Tasks to perform –
1. In the forum thread about renting an Enterprise car to drive for Uber, what monthly price does Mears charge drivers for its vehicles?
2. Carry on the forum thread about renting an Enterprise car to drive for Uber, picking up after its final post.

-------- Document excerpt

# Why can't I rent a car from Enterprize and drive it for Uber?



## Sly (Aug 30, 2014)

Enterprize doesn't mind.
I'd get a better car than I own to drive customers around.
Enterprize will clean the car for me and handle all of the maintenance.
It's cheaper than renting a car from Mears.

Mears is really ripping their drivers off with their $1700 a month vehicles.


----------



## FLrocket (Oct 17, 2014)

Are you positive that Enterprise "doesn't mind" that you would be using their car in a commercial setting?


----------



## buster11xx (Aug 13, 2014)

I am guessing it is the insurance. Your car is listed on the policy, not a substitute.


----------



## Rockwall (Oct 10, 2014)

How are the pax going to recognize you if you keep changing your car on daily/weekly basis?
How about Insurance cost?
I am not sure Enterprise will give you a good deal if you tell them this will be used for business

Good luck


----------



## Sly (Aug 30, 2014)

FLrocket said:


> Are you positive that Enterprise "doesn't mind" that you would be using their car in a commercial setting?


Yes they give discounts to businesses.


----------



## FLrocket (Oct 17, 2014)

Sly said:


> Yes they give discounts to businesses.


I understand they give corporate discounts. That is significantly different than livery usage.


----------



## Sly (Aug 30, 2014)

FLrocket said:


> I understand they give corporate discounts. That is significantly different than livery usage.


They rent cars to Disney and the pga for customer transport.


----------



## FLrocket (Oct 17, 2014)

That probably has quite a bit to do with Disney and PGA having specific insurance to cover such activity. You don't. Either way, Uber has drawn a line in the sand regarding use of rental vehicles from 3rd parties, and that option is out, for now.


----------



## thehappytypist (Oct 9, 2014)

I know that in NYC, at least, your name must be on the vehicle's insurance policy. This may be the reason in your area.

----------------
-------- Excerpted records

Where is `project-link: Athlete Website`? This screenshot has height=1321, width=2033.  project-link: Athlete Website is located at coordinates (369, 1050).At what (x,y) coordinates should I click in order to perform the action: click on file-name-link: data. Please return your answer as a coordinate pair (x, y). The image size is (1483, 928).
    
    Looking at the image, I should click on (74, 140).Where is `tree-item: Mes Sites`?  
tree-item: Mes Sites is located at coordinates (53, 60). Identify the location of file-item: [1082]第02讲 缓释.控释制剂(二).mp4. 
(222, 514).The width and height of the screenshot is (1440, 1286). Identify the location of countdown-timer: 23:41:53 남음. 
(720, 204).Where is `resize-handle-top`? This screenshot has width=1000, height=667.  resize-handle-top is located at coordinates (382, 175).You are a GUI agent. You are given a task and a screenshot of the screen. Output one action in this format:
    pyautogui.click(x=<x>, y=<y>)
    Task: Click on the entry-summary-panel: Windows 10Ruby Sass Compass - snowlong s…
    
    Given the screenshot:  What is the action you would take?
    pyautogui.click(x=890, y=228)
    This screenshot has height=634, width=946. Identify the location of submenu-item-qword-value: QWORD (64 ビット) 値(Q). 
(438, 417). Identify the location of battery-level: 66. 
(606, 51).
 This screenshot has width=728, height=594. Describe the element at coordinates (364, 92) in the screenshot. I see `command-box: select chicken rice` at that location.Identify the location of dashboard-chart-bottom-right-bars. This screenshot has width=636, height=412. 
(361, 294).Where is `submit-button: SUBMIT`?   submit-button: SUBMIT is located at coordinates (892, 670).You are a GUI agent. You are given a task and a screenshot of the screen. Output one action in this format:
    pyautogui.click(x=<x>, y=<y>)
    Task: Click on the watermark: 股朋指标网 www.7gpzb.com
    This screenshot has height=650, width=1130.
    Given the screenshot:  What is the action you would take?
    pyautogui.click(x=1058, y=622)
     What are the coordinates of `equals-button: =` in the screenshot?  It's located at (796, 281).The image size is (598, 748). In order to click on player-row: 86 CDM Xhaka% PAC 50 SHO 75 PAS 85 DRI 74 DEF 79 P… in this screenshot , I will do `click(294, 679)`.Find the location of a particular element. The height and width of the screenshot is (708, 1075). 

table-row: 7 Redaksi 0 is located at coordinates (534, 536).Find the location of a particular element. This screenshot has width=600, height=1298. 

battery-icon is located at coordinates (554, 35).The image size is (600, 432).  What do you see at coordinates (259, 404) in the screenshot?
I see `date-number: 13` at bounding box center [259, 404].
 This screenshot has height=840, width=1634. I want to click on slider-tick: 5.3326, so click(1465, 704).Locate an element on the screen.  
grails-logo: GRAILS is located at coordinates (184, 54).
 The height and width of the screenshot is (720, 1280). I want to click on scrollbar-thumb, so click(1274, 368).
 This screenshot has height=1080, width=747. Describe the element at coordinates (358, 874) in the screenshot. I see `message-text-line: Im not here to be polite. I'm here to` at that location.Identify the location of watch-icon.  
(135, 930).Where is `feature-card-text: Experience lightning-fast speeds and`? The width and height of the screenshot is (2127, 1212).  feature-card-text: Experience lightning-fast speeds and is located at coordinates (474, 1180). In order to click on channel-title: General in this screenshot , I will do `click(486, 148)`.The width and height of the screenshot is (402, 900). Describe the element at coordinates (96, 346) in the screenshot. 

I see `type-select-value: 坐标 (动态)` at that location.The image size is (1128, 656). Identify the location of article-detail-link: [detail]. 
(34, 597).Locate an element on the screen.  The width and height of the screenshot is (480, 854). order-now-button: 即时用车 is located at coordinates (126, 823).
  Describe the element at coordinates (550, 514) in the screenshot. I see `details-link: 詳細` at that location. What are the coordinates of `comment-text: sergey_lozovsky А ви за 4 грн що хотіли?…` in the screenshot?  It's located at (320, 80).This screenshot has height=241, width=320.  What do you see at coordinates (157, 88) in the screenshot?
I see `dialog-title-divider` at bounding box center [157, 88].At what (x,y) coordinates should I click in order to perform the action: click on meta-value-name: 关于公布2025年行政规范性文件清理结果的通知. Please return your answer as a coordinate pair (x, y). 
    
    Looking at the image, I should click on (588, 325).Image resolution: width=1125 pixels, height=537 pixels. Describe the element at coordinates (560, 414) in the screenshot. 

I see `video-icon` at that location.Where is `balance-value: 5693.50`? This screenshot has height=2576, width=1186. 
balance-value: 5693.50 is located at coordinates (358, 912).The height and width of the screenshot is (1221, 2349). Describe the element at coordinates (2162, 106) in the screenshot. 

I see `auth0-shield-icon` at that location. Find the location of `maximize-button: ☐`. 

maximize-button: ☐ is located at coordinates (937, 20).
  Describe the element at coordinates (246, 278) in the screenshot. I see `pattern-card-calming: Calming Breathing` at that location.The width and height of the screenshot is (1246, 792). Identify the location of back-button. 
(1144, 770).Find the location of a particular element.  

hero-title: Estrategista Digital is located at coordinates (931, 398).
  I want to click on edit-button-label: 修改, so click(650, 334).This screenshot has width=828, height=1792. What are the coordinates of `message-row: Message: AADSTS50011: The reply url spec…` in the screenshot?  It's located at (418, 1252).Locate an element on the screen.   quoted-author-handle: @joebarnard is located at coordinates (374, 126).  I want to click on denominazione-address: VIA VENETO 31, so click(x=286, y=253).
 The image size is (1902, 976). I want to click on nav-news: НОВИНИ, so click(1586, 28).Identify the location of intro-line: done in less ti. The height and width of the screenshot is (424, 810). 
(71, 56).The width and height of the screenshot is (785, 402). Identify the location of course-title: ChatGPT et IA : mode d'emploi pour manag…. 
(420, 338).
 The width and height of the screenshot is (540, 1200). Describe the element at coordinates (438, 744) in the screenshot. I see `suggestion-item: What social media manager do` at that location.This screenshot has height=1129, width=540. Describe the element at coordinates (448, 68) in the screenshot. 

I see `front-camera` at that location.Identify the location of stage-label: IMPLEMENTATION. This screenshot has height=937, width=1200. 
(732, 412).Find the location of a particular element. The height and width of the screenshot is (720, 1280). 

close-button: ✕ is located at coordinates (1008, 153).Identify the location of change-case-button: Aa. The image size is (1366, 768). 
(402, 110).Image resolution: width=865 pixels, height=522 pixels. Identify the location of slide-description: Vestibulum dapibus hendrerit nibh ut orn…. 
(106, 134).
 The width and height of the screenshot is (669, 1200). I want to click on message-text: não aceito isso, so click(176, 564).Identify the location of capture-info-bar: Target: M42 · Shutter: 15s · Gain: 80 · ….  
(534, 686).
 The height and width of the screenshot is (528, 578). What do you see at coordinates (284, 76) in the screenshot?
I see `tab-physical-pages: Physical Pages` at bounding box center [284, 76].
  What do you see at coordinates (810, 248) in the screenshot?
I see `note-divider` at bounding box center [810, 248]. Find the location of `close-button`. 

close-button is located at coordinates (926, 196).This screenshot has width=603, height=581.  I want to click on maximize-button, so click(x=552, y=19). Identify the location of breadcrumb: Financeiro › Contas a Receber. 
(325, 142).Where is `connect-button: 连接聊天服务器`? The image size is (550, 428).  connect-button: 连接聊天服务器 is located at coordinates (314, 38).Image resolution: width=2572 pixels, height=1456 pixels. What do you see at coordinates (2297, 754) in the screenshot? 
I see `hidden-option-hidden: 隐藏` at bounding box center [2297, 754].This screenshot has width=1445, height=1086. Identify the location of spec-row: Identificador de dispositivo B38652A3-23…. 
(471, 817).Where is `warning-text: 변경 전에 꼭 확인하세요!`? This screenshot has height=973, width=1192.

----------------

Per-task outputs –
1. $1700 a month.

2.
----------



## Justin H (Sep 24, 2014)

Its a good question. I was thinking about doing it with relayrides to spare my car but you'd have to get your name on the cars insurance somehow...


----------



## Bmateo (Sep 5, 2014)

1. Your rental agreement with Enterprise states that you cannot use it for commercial purposes (those cited above have commercial agreements)
2. Your agreement with Uber (the ****s that they are) states that you can only drive a car that has been approved by them.
3. In practice, no problem whatsoever doing it, until you get in a wreck, and then you are all kinds of screwed. If someone gets hurt, you are even more screwed.


----------



## Robert420 (Aug 30, 2014)

You can look into http://www.peers.org/income/breeze/ - They allow you to rent cars that can be used for Uber or Lyft, and any other p2p programs.


----------



## ylneo (Aug 25, 2014)

Robert420 said:


> You can look into http://www.peers.org/income/breeze/ - They allow you to rent cars that can be used for Uber or Lyft, and any other p2p programs.


$28 per day??? not bad if you drive every day. but if you (like me) worked only 2 day a week... it doe snot add up.


----------



## Worcester Sauce (Aug 20, 2014)

Sly said:


> They rent cars to Disney and the pga for customer transport.


considered a courtesy/amenity.


----------



## Worcester Sauce (Aug 20, 2014)

Sly said:


> They rent cars to Disney and the pga for customer transport.


I am trying to figure out if you are just messing with us or you have an IQ deficiency


----------



## pUber_driver (Nov 2, 2014)

You can do a short term lease with rental agencies for as little as 600/month.


----------



## suewho (Sep 27, 2014)

Ive just had a look at the enterprise website, it doesn't say anywhere that they dont mind you using their car for commercial purposes


----------



## Sydney Uber (Apr 15, 2014)

Sly said:


> Enterprize doesn't mind.
> I'd get a better car than I own to drive customers around.
> Enterprize will clean the car for me and handle all of the maintenance.
> It's cheaper than renting a car from Mears.
> ...


Just remember to swap the plates and badges from your Honda Civic (the model that never suffers from mechanical wear) onto the rental car then you're good to go!

In keeping with your name too!


----------



## Sly (Aug 30, 2014)

suewho said:


> Ive just had a look at the enterprise website, it doesn't say anywhere that they dont mind you using their car for commercial purposes


Doesnt say they do either. Lots of corporations use enterprise. They have vans too.


----------



## Uber-licious (May 22, 2015)

Rent a car, get in an accident with a passenger, get deactivated. Sounds like a good plan. You can only drive a car that is registered and insured in your name.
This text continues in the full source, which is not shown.